The UK has begun to come up to speed with the EU and Australia in its move to enhance digital identity solutions, but faces a fallout with Brussels as it hints at reforming the General Data Protection Regulation (GDPR).
UK citizens will be able to easily and quickly prove their identity using digital methods instead of having to rely on traditional physical documents, under new plans unveiled by the government as it outlines its legislative agenda.
Following a public consultation, the government has announced it will introduce legislation to make digital identities as trusted and secure as official documents.
“This government is committed to unlocking the power of data to benefit people across the UK,” said Julia Lopez, the UK’s data minister, in a statement. “The legislation we’re proposing will ensure that there are trusted and secure ways for people and organisations to use digital identities, should they choose to.”
Among the changes that the government aims to bring in is creating a legal gateway to allow trusted organisations to carry out verification checks against official data held by public bodies to help validate a person’s identity.

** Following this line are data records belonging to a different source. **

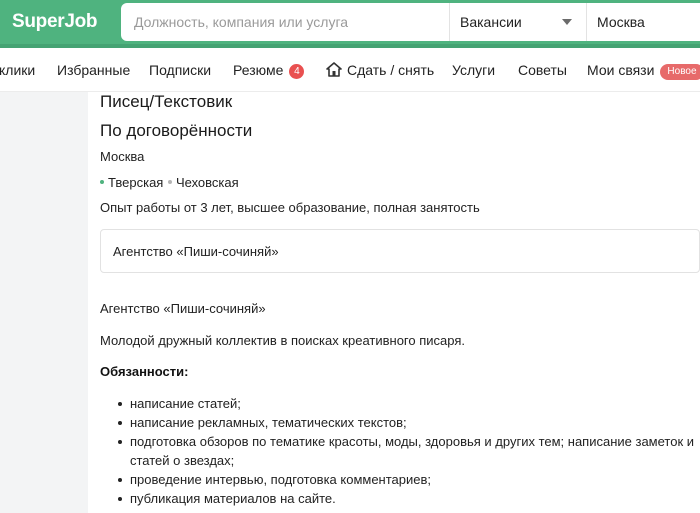 This screenshot has width=700, height=513. What do you see at coordinates (55, 22) in the screenshot?
I see `superjob-logo: SuperJob` at bounding box center [55, 22].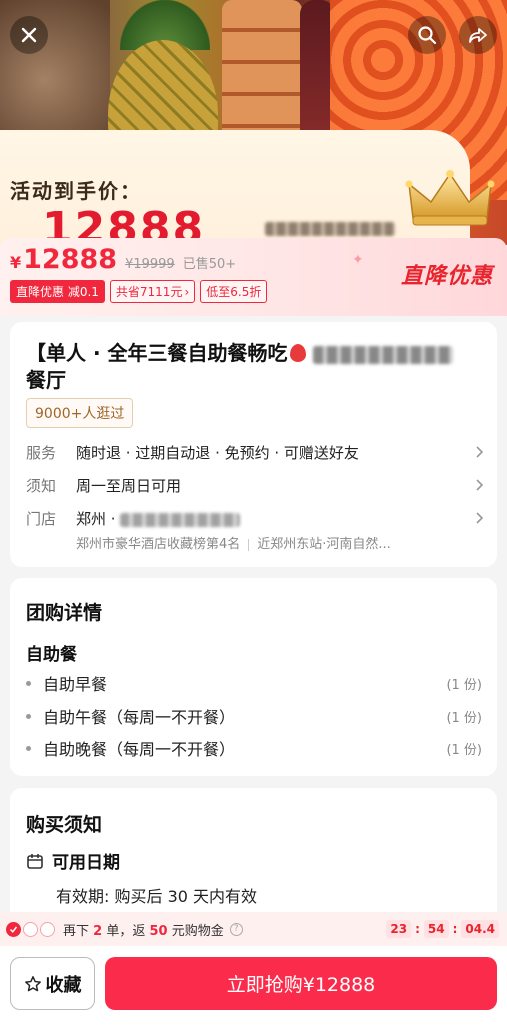  I want to click on group-title: 自助餐, so click(52, 655).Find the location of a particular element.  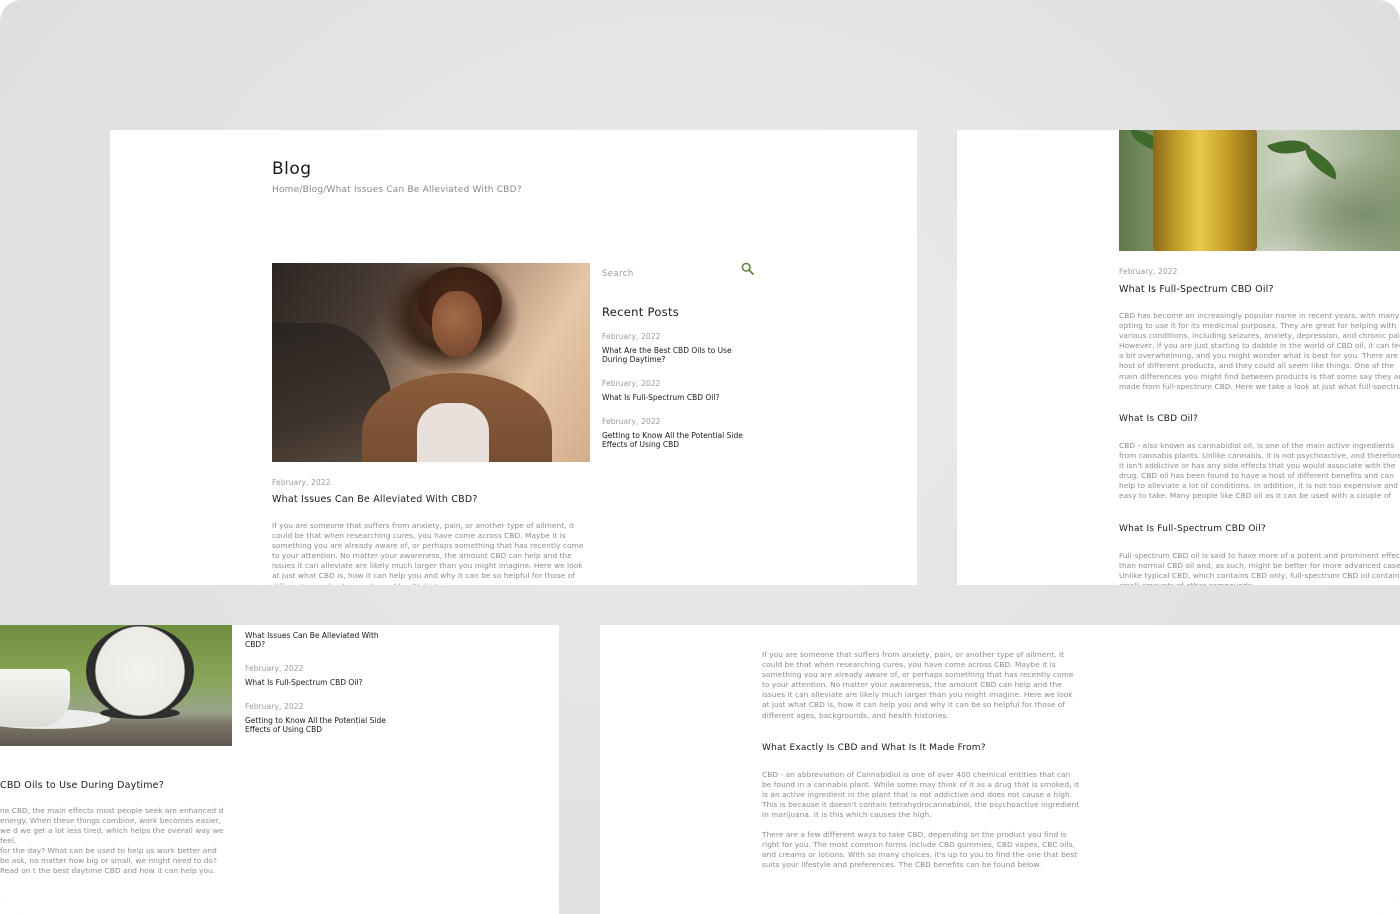

recent-post-link: What Issues Can Be Alleviated With CBD? is located at coordinates (315, 640).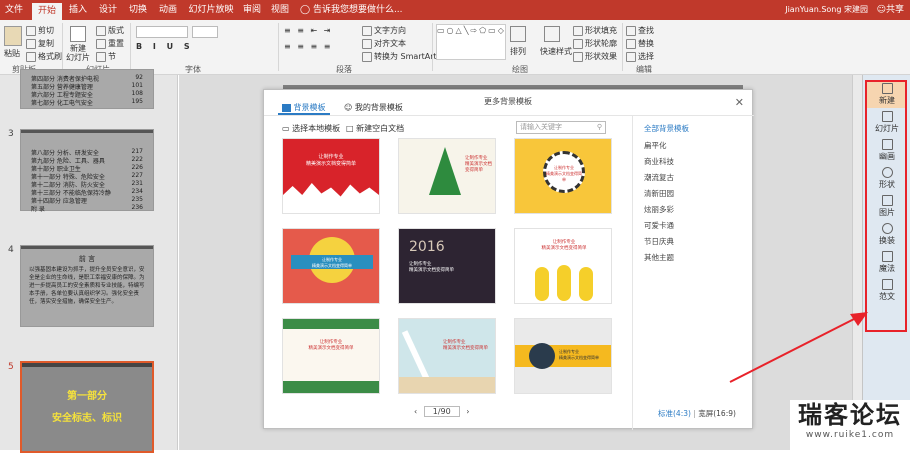 This screenshot has width=910, height=453. I want to click on shape-outline-button: 形状轮廓, so click(595, 44).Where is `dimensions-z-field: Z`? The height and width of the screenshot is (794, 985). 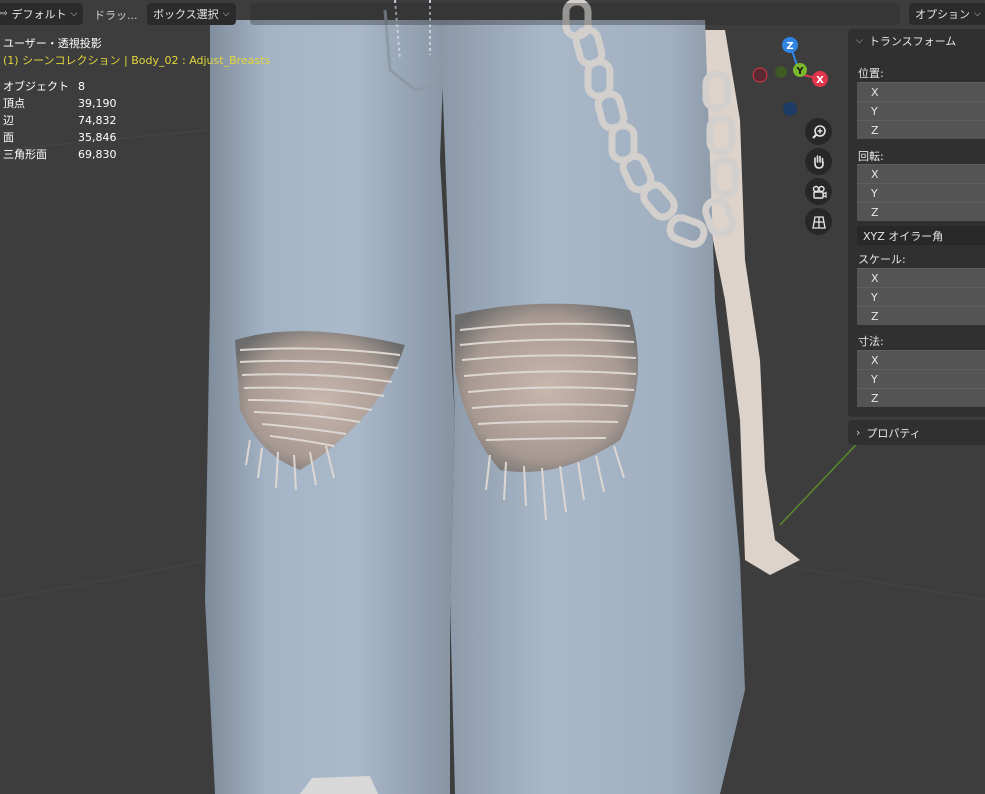
dimensions-z-field: Z is located at coordinates (921, 398).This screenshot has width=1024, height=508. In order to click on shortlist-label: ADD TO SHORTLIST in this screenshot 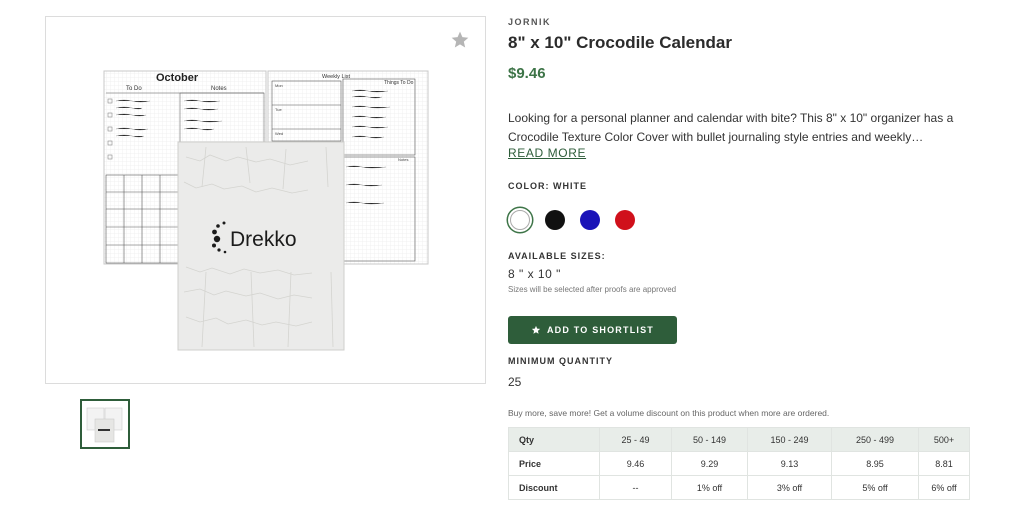, I will do `click(600, 330)`.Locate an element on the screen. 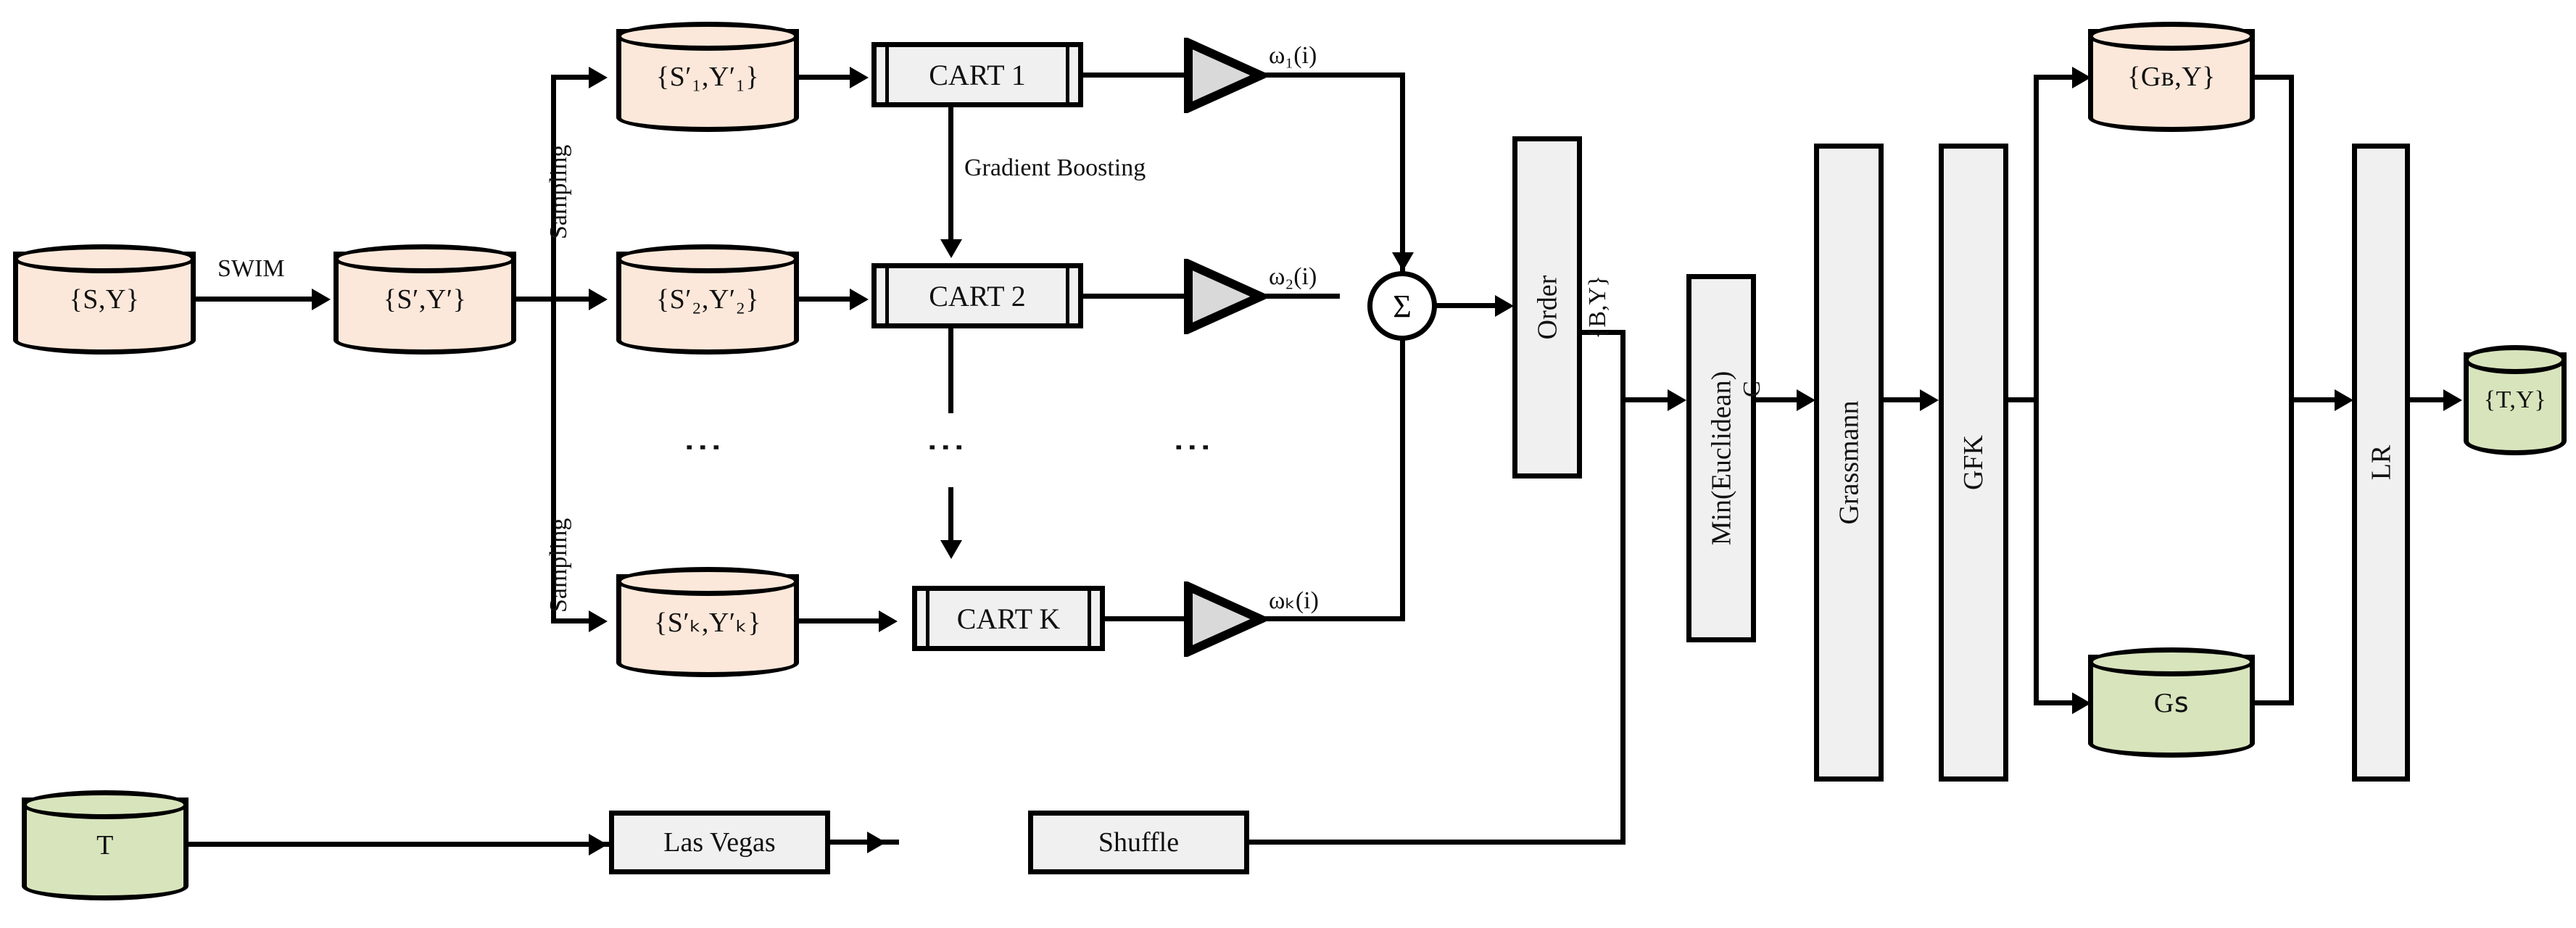 The height and width of the screenshot is (928, 2576). edge-split-to-gc is located at coordinates (2056, 702).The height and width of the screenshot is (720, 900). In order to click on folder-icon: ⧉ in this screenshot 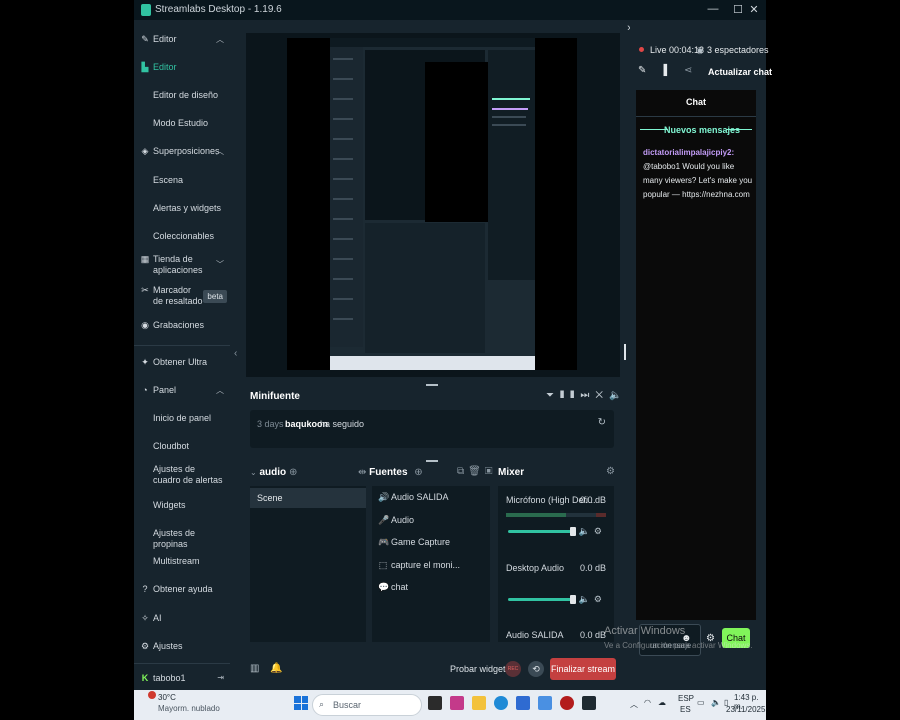, I will do `click(462, 472)`. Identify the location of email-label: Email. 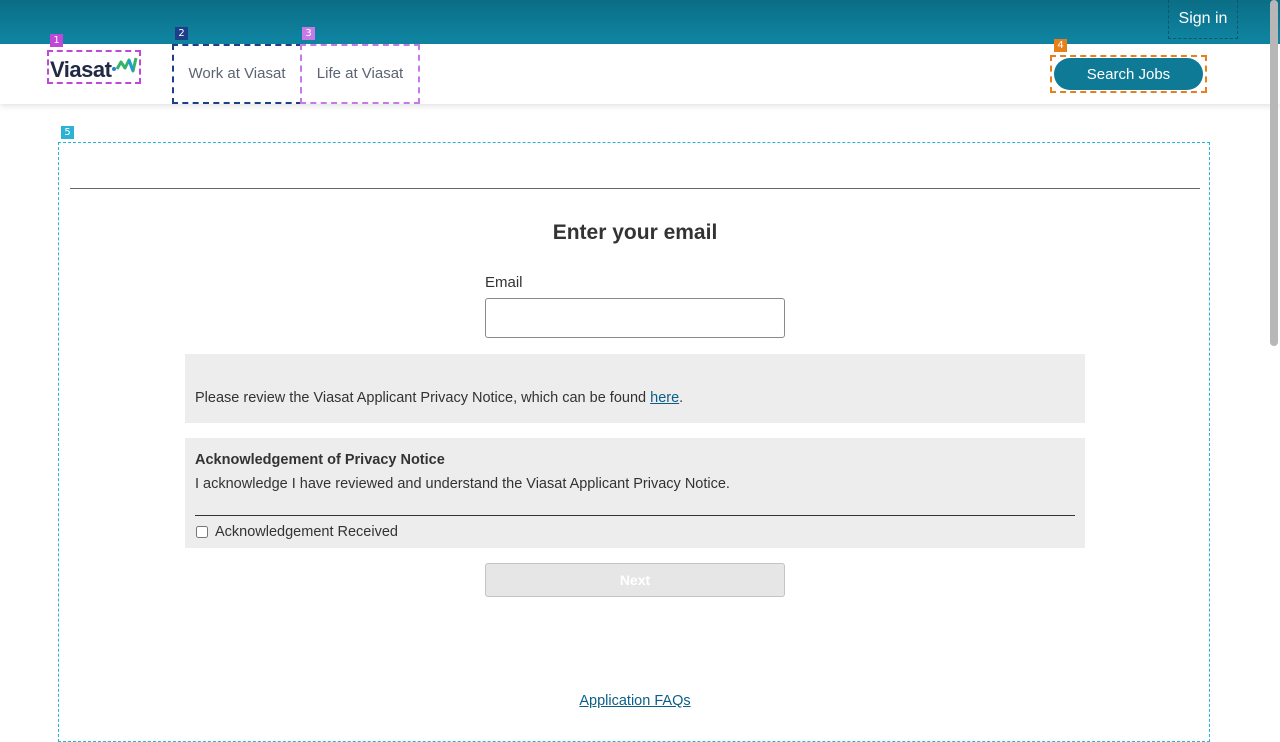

In addition, legislation will confirm that the legal validity of digital forms of identification are equal to physical forms, such as passports
The government has also committed a new Office for Digital Identities and Attributes (ODIA), which will be set up in the Department for Digital, Culture, Media & Sport (DCMS) as an interim governing body for digital identities.
The ODIA will have the power to issue an easily recognised trustmark to certified digital identity organisations, to prove they meet the security and privacy standards needed to handle people’s data in a safe and consistent way.
It will also be tasked with ensuring that trust-marked organisations adhere to the highest standards of security and privacy.
Among its strengths, digital identities can help tackle fraud, which the government said hit record highs with an estimated 5m cases in the year ending September 2021, by reducing the amount of personal data shared online and making it harder for fraudsters to obtain and use stolen identities.
Lobby group techUK has said that it welcomes DCMS’ efforts. “Today’s announcements are a positive step forward in the UK’s implementation of digital identity.”
Sue Daley, technology and innovation chief at the organisation, said: “Given the next steps now being taken, continued cooperation between industry and government remains the best chance for a successful implementation of a digital identity ecosystem in the UK.”
Daley continued that citizens must be involved in the journey, citing the need for public trust and confidence in the opportunities presented by digital identity.
Adequate enough?
In addition to digital identity legislation, the government has set its sights on overhauling the EU-transposed data protection regime.
The Data Reform Bill would be used to reform the existing GDPR and Data Protection Act, which the government has criticised as complex and says currently encourages “excessive paperwork”.
Reforms to the GDPR may end up proving a headache for UK businesses that have close trade ties with the EU.
Although the EU granted the UK adequacy on its data protection laws last year, which means information can move between the two unimpeded, the trading bloc did for the first time implement a sunset clause following pressure from stakeholders, such as the European Parliament.
This means that the adequacy decision has an expiry date of 2025, providing a short window to account for and address possible divergence.